■ **Text excerpt**
Dayton Dove was born at Circleville in Pendleton County, West Virginia, on June 11, 1895. His parents, Aldine Silman Dove and Cora Alice Harper Dove, were married on October 25, 1891, in Pendleton County.

Dayton’s siblings were Emmet Harper, Robert Jacob, Susan Louise (Mrs. Rock Paul Auville), and Seylon (“Pete”). The family lived on a farm in the Circleville District of Pendleton County.

Following the sinking of American merchant ships by German submarines, the United States declared war against Germany on April 6, 1917. When the call for volunteers failed to produce the needed one million troops to support the war effort, the Selective Service instituted the draft with the first registration on June 5, 1917, for all men between the ages of 21 and 31. Dayton registered for the draft on June 12 in Pendleton County. Interestingly, while it was expected that he sign up on the date of the first draft, his registration card notes: “Party claims he had no opportunity to register on registration day.” Dayton gave his occupation as “farmer” in the employ of his father. He was unmarried and claimed no exemptions from the draft. His registration card indicates that he was of medium height and medium build with brown eyes and dark hair.
Boys of '17

Courtesy Pendleton County Historical Society.
It cannot be determined whether Dayton
Dove is pictured here, and, if so,
which one he might be. No
individual photo was available at the
time this biography was written.

Boys of '17

Courtesy Pendleton County Historical Society.

Boys of '17

Courtesy Pendleton County Historical Society.

This page from the Pendleton County registrar’s book indicates the kind of records kept on those who were drafted. Recent service records would not indicate the party of the draftee or enlistee, but here we learn Dayton (or perhaps John Dayton) was a Republican. On September 18, 1917, the registrar notes that Dayton left Franklin for Camp Lee (Petersburg, Virginia), where he was assigned to Battery “A” of the field artillery. On October 28, 1918, it was reported that he was wounded “just before daylight” and died of his wounds on the 30th after being evacuated to a field hospital. The page also states that he had sailed for France on May 25, 1918, and was brought back to the U.S.A. and buried at home between Riverton and Circleville. The page gives the appearance that entries were not made chronologically but rather as it occurred to someone to make note of the happenings.

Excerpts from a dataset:
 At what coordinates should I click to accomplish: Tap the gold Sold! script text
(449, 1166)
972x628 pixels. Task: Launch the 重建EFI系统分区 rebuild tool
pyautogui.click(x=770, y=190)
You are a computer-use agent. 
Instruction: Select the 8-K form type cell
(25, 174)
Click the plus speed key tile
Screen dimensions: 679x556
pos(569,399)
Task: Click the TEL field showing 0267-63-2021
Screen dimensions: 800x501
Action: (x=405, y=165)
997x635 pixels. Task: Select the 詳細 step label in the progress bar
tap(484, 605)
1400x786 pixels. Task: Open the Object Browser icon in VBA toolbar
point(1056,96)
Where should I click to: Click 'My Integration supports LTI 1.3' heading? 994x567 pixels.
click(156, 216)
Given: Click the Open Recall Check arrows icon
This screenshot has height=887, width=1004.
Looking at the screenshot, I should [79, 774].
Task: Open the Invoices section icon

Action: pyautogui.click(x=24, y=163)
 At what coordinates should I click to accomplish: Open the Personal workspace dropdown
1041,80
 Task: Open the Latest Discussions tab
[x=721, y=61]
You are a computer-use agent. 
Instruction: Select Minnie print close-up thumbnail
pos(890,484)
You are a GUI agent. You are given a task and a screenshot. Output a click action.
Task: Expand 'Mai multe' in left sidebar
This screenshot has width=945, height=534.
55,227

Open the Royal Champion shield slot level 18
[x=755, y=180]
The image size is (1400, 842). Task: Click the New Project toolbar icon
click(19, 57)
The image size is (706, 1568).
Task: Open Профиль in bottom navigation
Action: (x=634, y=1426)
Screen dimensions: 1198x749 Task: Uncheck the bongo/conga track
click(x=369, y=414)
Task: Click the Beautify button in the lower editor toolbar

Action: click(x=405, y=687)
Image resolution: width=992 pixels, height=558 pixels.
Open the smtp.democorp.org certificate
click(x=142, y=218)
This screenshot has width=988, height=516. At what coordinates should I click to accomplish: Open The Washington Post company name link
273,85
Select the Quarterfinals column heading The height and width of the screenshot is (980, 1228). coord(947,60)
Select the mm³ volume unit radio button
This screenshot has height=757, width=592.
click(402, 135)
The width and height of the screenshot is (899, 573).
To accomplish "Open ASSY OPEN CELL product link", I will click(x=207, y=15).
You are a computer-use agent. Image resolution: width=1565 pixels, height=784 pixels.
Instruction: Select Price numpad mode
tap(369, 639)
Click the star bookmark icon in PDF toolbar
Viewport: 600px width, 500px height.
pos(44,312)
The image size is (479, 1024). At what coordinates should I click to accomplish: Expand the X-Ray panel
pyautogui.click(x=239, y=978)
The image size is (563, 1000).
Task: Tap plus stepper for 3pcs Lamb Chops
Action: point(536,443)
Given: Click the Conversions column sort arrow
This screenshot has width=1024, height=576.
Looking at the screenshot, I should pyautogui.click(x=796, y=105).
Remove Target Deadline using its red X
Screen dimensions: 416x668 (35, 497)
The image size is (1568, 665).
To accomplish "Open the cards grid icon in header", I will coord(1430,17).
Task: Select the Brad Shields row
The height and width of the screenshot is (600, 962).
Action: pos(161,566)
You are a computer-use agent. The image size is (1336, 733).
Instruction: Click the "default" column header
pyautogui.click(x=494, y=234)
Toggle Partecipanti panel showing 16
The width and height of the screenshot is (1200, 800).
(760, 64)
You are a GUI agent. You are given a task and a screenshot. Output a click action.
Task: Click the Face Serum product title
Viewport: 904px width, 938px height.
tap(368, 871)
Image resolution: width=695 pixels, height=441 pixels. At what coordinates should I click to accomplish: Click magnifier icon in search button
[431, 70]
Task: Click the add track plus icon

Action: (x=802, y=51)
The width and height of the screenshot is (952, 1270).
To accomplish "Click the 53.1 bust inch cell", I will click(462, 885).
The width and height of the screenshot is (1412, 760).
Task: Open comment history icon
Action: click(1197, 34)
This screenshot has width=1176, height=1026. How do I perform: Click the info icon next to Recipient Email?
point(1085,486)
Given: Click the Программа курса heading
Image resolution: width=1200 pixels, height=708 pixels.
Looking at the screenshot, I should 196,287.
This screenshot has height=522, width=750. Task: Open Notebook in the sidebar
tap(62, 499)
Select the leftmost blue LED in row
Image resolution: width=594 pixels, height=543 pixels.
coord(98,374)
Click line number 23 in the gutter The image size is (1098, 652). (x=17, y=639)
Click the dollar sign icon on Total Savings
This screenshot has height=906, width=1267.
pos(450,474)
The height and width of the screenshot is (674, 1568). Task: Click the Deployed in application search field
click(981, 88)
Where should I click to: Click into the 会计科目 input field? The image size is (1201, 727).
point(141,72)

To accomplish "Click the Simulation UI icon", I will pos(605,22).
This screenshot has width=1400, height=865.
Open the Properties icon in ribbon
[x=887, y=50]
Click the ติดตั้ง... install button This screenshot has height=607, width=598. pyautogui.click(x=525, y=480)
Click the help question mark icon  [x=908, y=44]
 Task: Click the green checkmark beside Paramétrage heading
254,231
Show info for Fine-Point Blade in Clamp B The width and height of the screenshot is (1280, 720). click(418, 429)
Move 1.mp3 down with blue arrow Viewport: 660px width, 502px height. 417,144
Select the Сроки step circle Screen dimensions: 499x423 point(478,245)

■ **Required action 1**
In the Dayton Dove biography, rewrite the passage from "It cannot be" up to and including "biography was written.", swapping "biography" for "profile".
■ **Required action 2**
Write the next part of the Dayton Dove biography, starting after its last sentence.
None of the records are needed for this work.

■ **Written answer 1**
It cannot be determined whether Dayton
Dove is pictured here, and, if so,
which one he might be. No
individual photo was available at the
time this profile was written.

■ **Written answer 2**
Not only did the registrar’s office keep a record book of the soldiers’ progress, but it appears they were given postcards to send back when they arrived at camp. This one from Dayton Dove, addressed to H. M. Calhoun, reads as follows:

My Dear Sir
Arrived at Camp Lee all right like it very well the inspections in examination at Camp Lee wasn’t by 50 percent as close at [sic] it was at our local board very few exemptions one fellow here passed that had all four fingers off left hand cut close. the officers seem to be very nice men.
Respectfully
Dayton Dove

        Dayton was called to serve in the Battery “A,” 313th Field Artillery Regiment, 155th Field Artillery Brigade, 80th Division. The 80th Division was organized in August 1917 at Camp Lee, near Petersburg, Virginia. The 80th came to be known as the “Blue Ridge Division,” a designation that gave rise to its unique insignia of three blue mountain peaks and its motto, “Vis Montium” (“Strength of the Mountains”). The 155th Field Artillery Brigade was comprised of the 313th, 314th, and 315th Field Artillery units, which were made up of men almost exclusively from the State of West Virginia.

American forces commenced the Meuse-Argonne Offensive on September 26, 1918. The objective of this campaign was to repel the Germans eastward from the Hindenburg Line to deny them access to important rail lines which were supplying the German front. Thirty-seven French and U.S. divisions were opposed by 24 German divisions.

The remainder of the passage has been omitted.